An often overlooked aspect in the healing of body, mind and soul is quite simply human to human interaction.

Loneliness clearly leads to impairment of all aspects of who we are.  Failure to pick up and nurture new born mammals of all kinds, including us, leads to impaired physical and emotional growth.  It is a sad consequence of war, abuse, neglect and families that adopt children whose early days and months of life were devoid of appropriate human contact are faced with severely dysfunctional children. We just don't develop normally without the human element of touch.

It fascinates me, as well, to realize that the harshest punishment that prisons can impose on their inmates is –solitary confinement.  Who would suppose that the most hardened of criminals, those with clearly deviant interpersonal skills would fear isolation more than anything else.  But perhaps not so surprising since most were deprived of the human element in their formative years.

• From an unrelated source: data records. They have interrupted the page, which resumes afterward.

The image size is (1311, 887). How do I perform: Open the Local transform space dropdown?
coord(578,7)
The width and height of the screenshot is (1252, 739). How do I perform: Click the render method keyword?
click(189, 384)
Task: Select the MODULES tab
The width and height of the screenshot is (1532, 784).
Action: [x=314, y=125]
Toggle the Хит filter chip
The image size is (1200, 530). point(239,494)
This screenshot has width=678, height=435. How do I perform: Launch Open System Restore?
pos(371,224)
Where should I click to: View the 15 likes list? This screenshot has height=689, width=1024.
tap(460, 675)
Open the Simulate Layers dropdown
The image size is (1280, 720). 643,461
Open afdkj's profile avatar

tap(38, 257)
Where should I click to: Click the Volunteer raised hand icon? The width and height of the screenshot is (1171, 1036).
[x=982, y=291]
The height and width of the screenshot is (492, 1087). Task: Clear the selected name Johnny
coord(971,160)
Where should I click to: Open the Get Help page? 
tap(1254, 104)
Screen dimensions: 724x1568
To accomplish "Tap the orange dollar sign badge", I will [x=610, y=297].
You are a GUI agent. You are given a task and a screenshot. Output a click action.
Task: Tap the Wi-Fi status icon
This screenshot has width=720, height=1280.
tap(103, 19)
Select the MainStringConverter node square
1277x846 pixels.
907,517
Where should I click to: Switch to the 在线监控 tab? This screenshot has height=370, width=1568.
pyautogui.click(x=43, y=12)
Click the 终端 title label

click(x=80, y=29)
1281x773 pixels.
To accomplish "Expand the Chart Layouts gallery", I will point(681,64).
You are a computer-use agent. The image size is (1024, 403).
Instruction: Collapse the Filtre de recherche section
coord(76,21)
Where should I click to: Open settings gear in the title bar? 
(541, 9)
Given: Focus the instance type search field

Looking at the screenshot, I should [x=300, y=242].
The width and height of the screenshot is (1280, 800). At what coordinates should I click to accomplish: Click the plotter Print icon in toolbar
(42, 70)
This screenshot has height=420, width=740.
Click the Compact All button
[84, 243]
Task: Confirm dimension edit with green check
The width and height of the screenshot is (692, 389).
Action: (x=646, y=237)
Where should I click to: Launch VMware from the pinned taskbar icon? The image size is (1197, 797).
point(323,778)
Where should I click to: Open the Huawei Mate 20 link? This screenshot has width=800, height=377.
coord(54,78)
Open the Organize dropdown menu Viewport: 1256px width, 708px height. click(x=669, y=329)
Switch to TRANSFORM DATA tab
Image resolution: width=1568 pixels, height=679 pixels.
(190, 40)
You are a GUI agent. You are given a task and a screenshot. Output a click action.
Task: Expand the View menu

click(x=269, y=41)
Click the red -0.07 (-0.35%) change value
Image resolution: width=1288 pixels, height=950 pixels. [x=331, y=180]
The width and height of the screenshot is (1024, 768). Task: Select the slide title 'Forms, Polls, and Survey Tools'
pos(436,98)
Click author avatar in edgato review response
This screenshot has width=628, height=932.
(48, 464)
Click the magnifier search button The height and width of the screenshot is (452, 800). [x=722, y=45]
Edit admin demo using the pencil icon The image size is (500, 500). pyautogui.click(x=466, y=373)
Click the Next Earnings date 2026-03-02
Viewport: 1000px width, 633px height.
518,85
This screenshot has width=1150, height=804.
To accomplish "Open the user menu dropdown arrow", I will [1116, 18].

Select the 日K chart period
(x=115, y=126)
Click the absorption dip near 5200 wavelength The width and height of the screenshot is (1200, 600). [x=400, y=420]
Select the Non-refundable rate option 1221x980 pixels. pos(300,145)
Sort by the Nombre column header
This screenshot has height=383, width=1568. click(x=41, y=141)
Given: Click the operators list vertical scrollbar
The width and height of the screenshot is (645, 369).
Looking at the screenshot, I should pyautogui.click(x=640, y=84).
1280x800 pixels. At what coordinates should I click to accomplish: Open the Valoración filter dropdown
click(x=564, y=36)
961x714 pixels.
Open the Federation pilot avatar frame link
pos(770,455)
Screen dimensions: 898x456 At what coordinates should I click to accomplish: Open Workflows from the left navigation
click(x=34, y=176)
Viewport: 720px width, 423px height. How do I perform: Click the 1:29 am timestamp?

This truth is demonstrated to me in over 30 years of the clinical practice of medicine. I hear personal stories of loneliness, of separation.  Without verbalizing it I know that they  feel  unable or unworthy of connecting with other human beings.

I have seen this in patients of all ages–young, isolated, feeling unloved and unlovable.  The elderly, many having lost spouses, their children not living nearby or emotionally distant from them.

Clearly their impaired physical state is directly related to their emotional isolation.

Therefore, I often prescribe the human element to them.  Reach out to others, join groups–religious, social, nondenominational. Take classes at local schools. Call old friends.  It doesn't really matter who or what group they join.

It makes a huge difference.  I have seen the results.  Physical improvement correlates with emotional and spiritual healing. 

It is all connected.



  1. Do you see this manifest in certain types of GI complaints more than others? Has the human touch benefited those same patients more than others?
    Thank you

  2. Hi Ted
    I can only speak from my clincial experience in dealing with GI patients and clearly the answer is yes. The mind/body element in IBS in particular is clearly enormous and I have found that directing patients towards more such support is clinically helpful to them.